The vast majority of fatal lung cancers (85 percent) are referred to as non-small cell lung carcinoma (NSCLC), which often contains a mutant gene called LKB1. Researchers at the Salk Institute have now found out exactly why inactive LKB1 leads to carcinogenesis. The surprising results, published in the online version of Cancer Discovery on July 26, 2019, demonstrate how LBK1 communicates with two enzymes that suppress inflammation in addition to cell growth to block tumor growth. The results could lead to new therapies for NSCLC.
"For the first time, we have found specific immediate targets for LKB1 that prevent lung cancer and, very unexpectedly, have discovered that inflammation plays a role in this tumor growth," says Professor Reuben Shaw, director of the Salk Cancer Center and senior author of the paper. "With this knowledge we can hopefully develop new therapies for this large part of lung cancer patients."
In normal functioning, LKB1 acts as a tumor suppressor and actively prevents the development of cancer. Scientists knew that the LKB1 gene functions like the captain of a relay team, relaying cellular signals, such as a baton, to enzymes called kinases, which then relay the signal to other enzymes in a chain reaction. LKB1 acts as the captain of a team of 14 different kinase team members. But which of these kinases is specifically responsible for the perception of the tumor suppressive function of LKB1 has been unclear for more than 15 years since LKB1 was first identified as a major gene disrupted in lung cancer. In 2018, the Shaw Laboratory unleashed the first step in this molecular insanity, showing that 2 out of 14 team members (the most important enzymes known to control metabolism and growth) for the effect of LKB1 on the blockade of LKB1 Surprisingly, lung cancer was not as important as most scientists had assumed. This left 12 of their kinase teammates as potentially important, but almost nothing was known about them.
"This was like a cancer detective case and we suspected that one of these 12 kinases was probably the key to the tumor-inhibiting effect of LKB1, but we were not sure which," says Pablo Hollstein, first author of the paper and postdoctoral fellow at Salk at one time and then in combinations. They observed how the inactivations influenced tumor growth and tumor development both in cell cultures of NSCLC cells and in a genetic NSCLC mouse model. The researchers pointed out the experiments to two kinases: one with the name SIK1 caused the strongest that no tumors formed.

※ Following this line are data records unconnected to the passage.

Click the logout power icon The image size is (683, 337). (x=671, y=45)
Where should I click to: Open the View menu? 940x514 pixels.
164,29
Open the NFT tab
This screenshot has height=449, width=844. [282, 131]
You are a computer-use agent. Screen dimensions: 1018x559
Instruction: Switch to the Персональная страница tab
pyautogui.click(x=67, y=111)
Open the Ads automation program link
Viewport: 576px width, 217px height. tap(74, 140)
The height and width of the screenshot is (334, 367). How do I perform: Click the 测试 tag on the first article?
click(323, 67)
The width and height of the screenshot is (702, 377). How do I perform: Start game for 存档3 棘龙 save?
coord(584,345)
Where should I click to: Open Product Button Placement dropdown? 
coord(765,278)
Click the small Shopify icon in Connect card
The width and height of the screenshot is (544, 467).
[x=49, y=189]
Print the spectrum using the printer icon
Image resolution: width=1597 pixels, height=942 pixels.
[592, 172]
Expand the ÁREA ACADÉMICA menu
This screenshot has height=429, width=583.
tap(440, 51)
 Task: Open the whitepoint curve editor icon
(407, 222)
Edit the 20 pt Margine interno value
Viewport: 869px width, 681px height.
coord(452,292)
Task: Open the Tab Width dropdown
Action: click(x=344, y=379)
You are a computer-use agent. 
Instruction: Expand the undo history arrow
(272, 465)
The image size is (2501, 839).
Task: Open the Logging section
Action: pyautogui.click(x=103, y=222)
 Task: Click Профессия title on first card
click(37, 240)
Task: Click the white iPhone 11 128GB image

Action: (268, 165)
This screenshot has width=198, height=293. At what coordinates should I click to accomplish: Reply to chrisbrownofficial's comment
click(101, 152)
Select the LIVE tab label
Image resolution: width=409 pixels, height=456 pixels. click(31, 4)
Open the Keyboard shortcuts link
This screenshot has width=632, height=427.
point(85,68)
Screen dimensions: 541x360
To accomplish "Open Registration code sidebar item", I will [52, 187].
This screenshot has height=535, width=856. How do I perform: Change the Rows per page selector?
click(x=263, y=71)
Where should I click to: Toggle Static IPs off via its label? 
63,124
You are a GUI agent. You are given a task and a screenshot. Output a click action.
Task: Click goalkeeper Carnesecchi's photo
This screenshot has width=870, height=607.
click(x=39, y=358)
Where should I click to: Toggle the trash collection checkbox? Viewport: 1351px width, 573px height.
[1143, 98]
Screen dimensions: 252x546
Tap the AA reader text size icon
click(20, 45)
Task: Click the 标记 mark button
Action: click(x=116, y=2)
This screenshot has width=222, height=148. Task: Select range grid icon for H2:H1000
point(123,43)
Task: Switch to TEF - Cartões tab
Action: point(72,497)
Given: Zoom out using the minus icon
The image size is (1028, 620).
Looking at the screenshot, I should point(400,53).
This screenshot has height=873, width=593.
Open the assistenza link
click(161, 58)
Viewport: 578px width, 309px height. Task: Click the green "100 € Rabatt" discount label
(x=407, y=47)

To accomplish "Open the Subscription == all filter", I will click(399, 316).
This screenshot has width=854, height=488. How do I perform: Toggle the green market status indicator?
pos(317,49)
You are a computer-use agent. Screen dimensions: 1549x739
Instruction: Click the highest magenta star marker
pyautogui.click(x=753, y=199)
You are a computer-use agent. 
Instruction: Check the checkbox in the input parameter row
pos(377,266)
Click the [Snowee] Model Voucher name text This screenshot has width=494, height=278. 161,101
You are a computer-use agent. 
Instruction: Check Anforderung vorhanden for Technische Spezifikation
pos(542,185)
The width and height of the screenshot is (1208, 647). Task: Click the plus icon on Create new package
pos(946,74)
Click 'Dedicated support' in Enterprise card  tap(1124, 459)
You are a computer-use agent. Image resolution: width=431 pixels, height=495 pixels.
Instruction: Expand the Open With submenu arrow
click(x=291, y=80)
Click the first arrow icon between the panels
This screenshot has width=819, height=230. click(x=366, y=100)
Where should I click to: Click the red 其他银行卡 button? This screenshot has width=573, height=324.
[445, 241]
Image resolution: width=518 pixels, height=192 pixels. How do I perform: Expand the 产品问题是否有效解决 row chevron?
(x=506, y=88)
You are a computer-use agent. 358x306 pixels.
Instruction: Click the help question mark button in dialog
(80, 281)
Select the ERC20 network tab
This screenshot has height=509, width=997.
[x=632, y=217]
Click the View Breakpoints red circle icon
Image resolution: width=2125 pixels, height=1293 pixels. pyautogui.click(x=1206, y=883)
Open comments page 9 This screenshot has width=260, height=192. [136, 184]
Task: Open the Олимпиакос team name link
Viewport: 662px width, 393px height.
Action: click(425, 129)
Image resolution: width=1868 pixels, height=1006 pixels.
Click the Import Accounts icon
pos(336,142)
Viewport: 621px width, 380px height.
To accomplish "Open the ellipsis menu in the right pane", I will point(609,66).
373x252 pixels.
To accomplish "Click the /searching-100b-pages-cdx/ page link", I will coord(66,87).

When SIK1 was inactivated, tumor growth increased; and as a related kinase, SIK3, was also inactivated, the tumor grew even more aggressive.
"The discovery that of the 14 kinases SIK1 and SIK3 were the most critical players is like discovering that the relatively unknown backup quarterback, who almost never plays, is actually one of the most important quarterbacks in history of is the sport, "says Shaw.
LKB1 is also known to play a role in the suppression of inflammation in cells in general. Therefore, researchers were curious to discover that SIK1 and SIK3 specifically inhibit the cellular inflammatory response in lung cancer cells. Thus, when LKB1 or SIK1 and SIK3 mutate in tumors, inflammation increases and promotes tumor growth.
In a similar way, Salk professor Marc Montminy recently co-authored with Shaw to identify metabolic switches, including SIK1 and SIK3. "Pass the baton," revealing three steps of the relay launched by LKB1.
"By attacking the problem of lung cancer from different angles, we have now defined a single direct pathway that underpins disease progression in many patients," says Dr. Shaw, who holds the William R. Brody Chair. "We've been working on this project since I started my lab in 2006. It's incredibly rewarding and amazing to find that inflammation is a driving force in tumorigenesis in this very well-defined set of lung cancers Research and how important it is to solve difficult, complicated problems, even if it takes over 10 years to find an answer. "
Next, the researchers want to continue to investigate how these kinase-induced switches trigger the lungs in inflammation Tumor growth at NSCLC.
Unlocking therapies for difficult-to-treat lung cancers
Cancer Discovery (2019). DOI: 10.1158 / 2159-8290
Two therapeutic targets for fatal lung cancer identified (2019, July 27)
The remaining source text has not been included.